Monday, December 3, 2018

What I Say Matters

Words matter. 

As an English major and a writer, I know this. Words have the power to create marriages and peace treaties. They also have the power to destroy lives and start wars. They are nuanced and sometimes complicated and sometimes beautiful, and I've always known they were incredibly significant and powerful. 

Despite this knowledge, I'm sometimes quite careless with my words. They tumble sarcastically out of my mouth. They build a mountain of gossip because I want to fit in. They attack the driver of the minivan who just cut me off on the interstate because DON'T YOU KNOW THAT BLINKERS ARE THERE FOR A REASON?

My mom used to tell me that it was never my actions that got me in trouble-- it was my words (and sometimes facial expressions; I could destroy nations with my eye roll). There's a reason that the Bible says we can't tame our tongues, and I used to use that as an excuse to say whatever I wanted. 

Then I had my daughter. 
My fiercely independent little girl. 
With big blue eyes and a laugh that causes her whole body to convulse with joy and super sweet dance moves and the desire to wave at every.single.person we see in Target: "Hi! Hi! Hi!" and she will not stop, God love her, until the intended recipient of her overly enthusiastic salutation reciprocates. Bless her. 

This little girl understands so much of what I say. She's 16 months old, and I can tell her to put her books away, and she (usually) does it. If I say, "food," "snack," "hungry," "dinner," "breakfast," or "lunch," she immediately points to her mouth and starts violently signing "PLEASE!" in sign language. If I say, "Sit on your bottom so we can put on your shoes," she sits and sticks her foot up in the air.

She may not be saying a whole lot right now, but she sure is listening. 

She understands words. 
That means that what I say in front of her matters. How I say it matters. Even more than ever. 
Because my words will become her inner voice. 

Those words will help shape how she views herself and the world. What an ENORMOUS, sobering responsibility; it makes me want to duct tape my mouth shut right now and seal it with super glue. Truly, it's intimidating to think that everything I say in front of her shapes her as a person. 

Despite how hard I try to be cautious and thoughtful with what I say, I'm so far from perfect that it is painful and embarrassing. 
I yell at her sometimes. I start sentences off with a sassy, "Girrrrrrrllll." I've let a not-so-savory word or two slip in front of her before. That's just the tip of the iceberg, y'all. 

But I am conscious of my words and tone around her, and that's a start. 

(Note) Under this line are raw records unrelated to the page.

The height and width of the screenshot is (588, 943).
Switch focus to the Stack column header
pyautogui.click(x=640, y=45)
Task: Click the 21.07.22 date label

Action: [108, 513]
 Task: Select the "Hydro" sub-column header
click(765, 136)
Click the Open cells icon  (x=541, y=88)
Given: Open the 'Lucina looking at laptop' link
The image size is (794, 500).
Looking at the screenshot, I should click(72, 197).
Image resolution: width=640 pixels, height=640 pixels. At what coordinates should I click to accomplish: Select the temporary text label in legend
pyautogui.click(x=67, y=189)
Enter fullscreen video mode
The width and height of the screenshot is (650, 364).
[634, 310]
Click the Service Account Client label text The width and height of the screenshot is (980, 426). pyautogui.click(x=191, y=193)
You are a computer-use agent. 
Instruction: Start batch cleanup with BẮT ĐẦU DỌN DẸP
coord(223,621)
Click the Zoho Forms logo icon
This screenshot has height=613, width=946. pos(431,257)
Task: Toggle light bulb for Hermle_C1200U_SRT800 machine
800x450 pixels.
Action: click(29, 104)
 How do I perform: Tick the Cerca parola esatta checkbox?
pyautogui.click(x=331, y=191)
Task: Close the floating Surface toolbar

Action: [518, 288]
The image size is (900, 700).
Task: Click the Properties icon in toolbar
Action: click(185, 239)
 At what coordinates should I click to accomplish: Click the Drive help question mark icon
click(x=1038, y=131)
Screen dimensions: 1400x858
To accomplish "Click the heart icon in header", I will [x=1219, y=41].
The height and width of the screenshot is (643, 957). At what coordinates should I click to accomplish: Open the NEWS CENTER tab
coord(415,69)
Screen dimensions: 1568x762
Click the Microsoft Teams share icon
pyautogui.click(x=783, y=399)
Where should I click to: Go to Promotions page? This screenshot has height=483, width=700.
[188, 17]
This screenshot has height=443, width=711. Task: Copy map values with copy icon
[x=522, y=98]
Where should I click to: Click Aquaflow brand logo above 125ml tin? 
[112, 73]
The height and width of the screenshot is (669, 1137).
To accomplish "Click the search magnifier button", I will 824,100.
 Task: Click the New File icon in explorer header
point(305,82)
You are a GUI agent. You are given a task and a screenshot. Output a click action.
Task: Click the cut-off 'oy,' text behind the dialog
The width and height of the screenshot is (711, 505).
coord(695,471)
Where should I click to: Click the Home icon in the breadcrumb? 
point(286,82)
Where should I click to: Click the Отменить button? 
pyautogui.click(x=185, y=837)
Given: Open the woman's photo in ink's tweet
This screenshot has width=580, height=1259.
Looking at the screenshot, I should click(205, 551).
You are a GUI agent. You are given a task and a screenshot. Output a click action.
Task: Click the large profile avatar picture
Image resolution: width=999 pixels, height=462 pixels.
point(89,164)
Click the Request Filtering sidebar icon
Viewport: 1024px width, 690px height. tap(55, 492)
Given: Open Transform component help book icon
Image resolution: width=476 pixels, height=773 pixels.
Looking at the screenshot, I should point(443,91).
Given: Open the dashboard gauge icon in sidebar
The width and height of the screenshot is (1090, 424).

I try to tell her things I know will build her confidence and enhance her emotional health. Kids believe everything we tell them. Why not use that to our advantage by telling our kids they are kind, gentle, capable, good at solving problems, hardworking, funny people? They'll believe us and it will become a self-fulfilling prophesy. 

I believe this is especially important with girls, whose self-esteem peaks at nine years old. 

These are some that I've told her recently: 

When she brushed her own teeth: "You did it!" <-- my go-to instead of saying "Good job" or "good girl" 
When she finally figured out how to successfully buckle her carseat straps without my help: "You are such a good problem solver. When you keep trying, there's nothing you can't figure out!"
When I told her to stop climbing the stairs and she listened: "Thank you for being a good listener." 
When I was putting her down for naptime: "I'm so glad God made me your mom."
When we were at the library and she was sharing toys with a little boy: "You're such a good friend to others. You're so kind to people."
When she threw herself backwards screaming because I told her not to touch the stove: "It's hard to be told no, isn't it? It really stinks."
When we were at swimming lessons and she did literally propel herself halfway across the pool to me with her chubby legs: "Wow, look how far you swam! Your body is so strong!" 
All the time: "I love you and I like you." <-- the "I like you" portion is crucial. 

I'm not going to lie-- sometimes it's hard to think of positive things to say. I feel silly saying some of the things above. Or maybe it was a rough day and all I really want to do is just pee by myself and drink my coffee hot and maybe not deal with 17 different temper tantrums. 


To be fair, I also said some not-so-great things to her, too. 

When that happens, I keep the following in mind:

"[T]here is a ratio of 5:1 positive feelings and interactions for every one negative feeling and interaction. If this ratio is closer to 1:1 or, worse, 1:5, then the relationship is likely will be unhealthy and even toxic.  Researchers have found this same “magic ratio” present in other healthy, positive relationships as well such as teams at work, friendships, and classrooms" (APA Center).

So, I force my pessimistic, snarky self to be verbalize positivity.
And you know what?
It doesn't just benefit my daughter. It benefits me to verbalize affirmations or reframe challenging moments in my own mind. I find myself talking more positively in my OWN mind because I think, Would I want my daughter to talk to herself this way? To beat herself up for forgetting to pay a bill? To criticize her stretch marks? To lack confidence?

And of course, the answer is a resounding no.
What I say matters-- to others, to myself, and most especially to my sweet girl.